An Age (published in the United States as Cryptozoic!) is a 1967 science fiction novel by English writer Brian Aldiss. The book, set principally in 2093, combines the popular science fiction themes of time travel, totalitarian dystopia, and the untapped potential of the human mind. It was nominated for a Ditmar Award in 1969 in the "Best International Science Fiction of any length, or collection" category.

==Plot introduction==
The future society described in the novel has developed a form of psychological time travel called "mind travel" by which, with the aid of the psychoactive drug CSD (no explanation of this acronym is given, though its mind-altering effects are probably a reference to LSD) can travel in their minds to the distant past. While mind traveling, they are unable to interact with the world of the past, but they can sense and interact with other travelers from their own time. It has been discovered that the functioning of the human mind is influenced and limited by "the undermind", a mysterious force which aids in mind travel.

==Plot summary==

The story concerns Edward Bush, an artist searching for inspiration in the past.
When Bush returns from a long stay in the Jurassic, he finds that his nation (presumably the United Kingdom) has been taken over by a totalitarian government. He is immediately drafted into the military and given the mission to kill the scientist Silverstone (whom he had met as "Stein" in the past). As Bush mind travels again to fulfill his mission, he learns of Silverstone's new philosophical and scientific discoveries.
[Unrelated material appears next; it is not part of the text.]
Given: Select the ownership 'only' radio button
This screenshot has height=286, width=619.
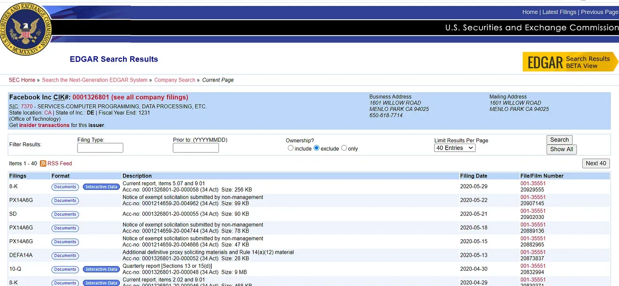Looking at the screenshot, I should coord(344,148).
Bush and Silverstone meet, travel to the Cryptozoic with a few allies, and decide together to usher in a new era of humanity, one enlightened by the realization that time flows backward. Bush returns to his present time, only to be imprisoned in a mental institution. Bush's father tries to see him but is prevented by doctors, who explain his son has had a breakdown brought on by excessive mind travel. Outside, a girl stands watching the hospital, presumably planning a rescue.

==Reception==

Algis Budrys reviewed the novel unfavorably, calling it "a useless book [which] tells us that the writer thinks he's clever. It even proves that he is, indeed, notionally facile, and perhaps admirable for having gone into doing advertising".

At the time of writing, Western public opinion was concerned with the Political abuse of psychiatry in the Soviet Union – some Soviet dissidents undergoing experiences reminiscent of the later part of "An Age".